When I was in high school, I lived with my father and step-mother. We lived in the country, about five miles from the nearest town. At night, when it got dark, it got really dark. Sounds were amplified. A coyote howling a couple miles away could sound like it was in the back yard. My father and step-mother were both in the Air Force Reserves at the time, and one weekend a month they had to go to base. On one of those weekend nights, a friend and I were just hanging out at my house. As the night wore on, we decided to watch Pumpkinhead. I had seen the film before, but he never had. I told him that it wasn’t particularly scary, but was a damned good movie. We watched the film. After the film, he decided it was time to head home. As I walked him out to his car, there was a rustling in the corn field next to the driveway. We both freaked out. He jumped in his car and took off like a bat out of hell. I started walking quickly towards the house. The rustling grew louder as I neared the door and my footsteps grew quicker, a borderline full scale flee. I heard the rustling stop. I turned towards the field, my hand on the doorknob, my heart feeling like it was about to pound out of my breastbone. What did I see? Our dog coming out of the field, his tail wagging. Yes, watching Pumpkinhead had scared the living crap out of us.
Nostalgia can be a cruel mistress at times, especially when it comes to films. Most of the time, when you watch a film you loved as a younger version of yourself, you find that it does not hold up and you are disappointed. Other times, a film you disliked as a child will be a magnificent achievement as you age. This film, which I liked a lot as a younger man, actually got better over the years. I was actually blown away by how good it was. While I remembered every beat of the film, having seen it numerous times, it is only as I’ve aged that I appreciate the subtleties of performance and production design.

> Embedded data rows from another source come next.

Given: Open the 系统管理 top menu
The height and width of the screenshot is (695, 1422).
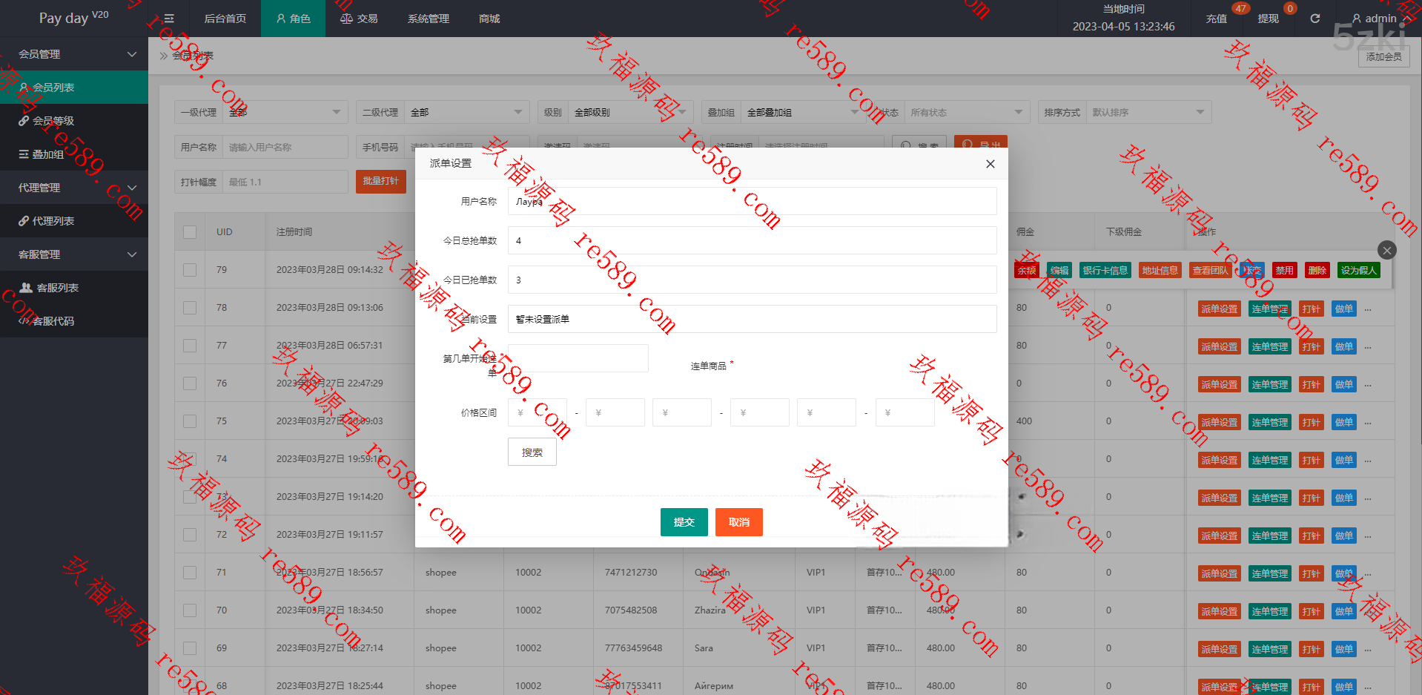Looking at the screenshot, I should (429, 19).
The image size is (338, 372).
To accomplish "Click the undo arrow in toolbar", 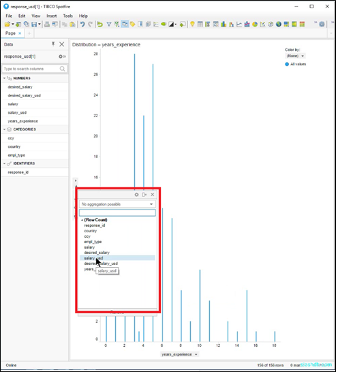I will (82, 25).
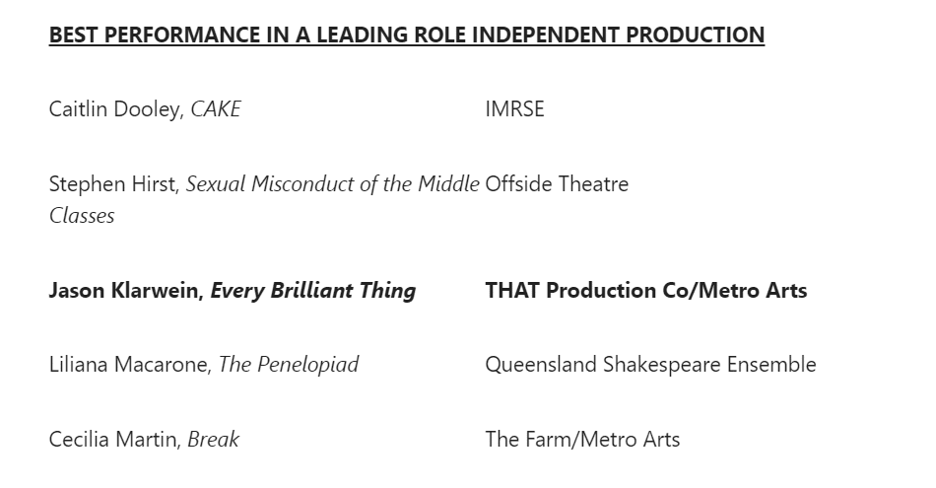Click the bold title Every Brilliant Thing
Viewport: 936px width, 488px height.
[x=313, y=291]
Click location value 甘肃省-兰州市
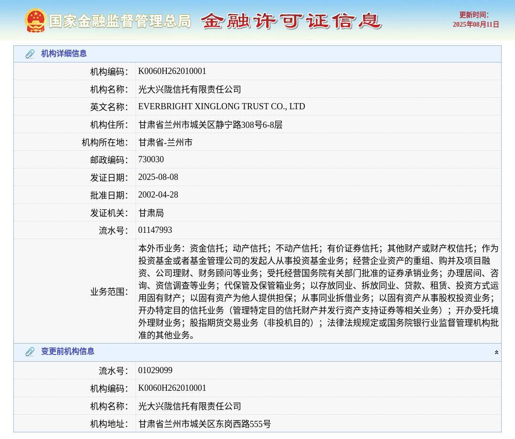Screen dimensions: 515x439 pos(165,142)
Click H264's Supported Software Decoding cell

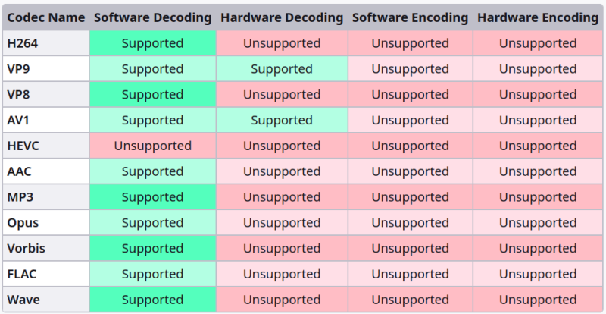click(x=152, y=43)
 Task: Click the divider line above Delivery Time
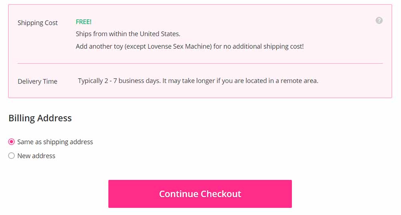[200, 63]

Obviously, Lance Henriksen was a revelation. So was Lee DeBroux as Tom Harley, Ed’s father in the opening of the film. He is simply amazing in the small part he has in the film. You honestly believe that he knows what is out there and has to go against every fiber of his being to leave that man outside to the mercy of the demon. You can tell he wants to let him in, to help. But he has to worry about his wife and young son. In the interest of saving his family, he has to leave the man to die. I couldn’t even imagine having to make that decision, but I can appreciate the choice he made, and if ever faced with a choice like that, I hope I would have the strength to NOT help and, in turn, save my family.
The production design for this film is also magnificent. From the subtle details of the claptrap town in the mountains to the witch Haggis’ swamp cottage to the burned out church, this film has atmosphere in spades. This is thanks to the production designer who really gave this film a unique feel. It is simply gorgeous.
Of all the horror films that came out in the ’80’s, this is by far my favorite. A dark, compelling story bolstered by a unique and terrifying creature and held up by the strong performance of it’s lead creates a trifecta of horror film making. If you have never seen this film, see this film. It is simply amazing. There is a reason that people know who Pumpkinhead is.
***1/2 out of ****
BIZZAM!! Fun Facts!
- Gypsy, Billy’s dog, is also the same dog from Gremlins.
- This was the film debut of Mayim Bialik, of The Big Bang Theory. See if you can spot her. She is rather young.
- From IMDB: This film, orphaned by the bankruptcy of De Laurentiis Entertainment Group, eventually garnered a spotty release when acquired by United Artists, which tested the film under the alternate title Vengeance – The Demon.
- If anyone wants to curry my all time gratitude and favor, you could send me a theatrical poster of this film!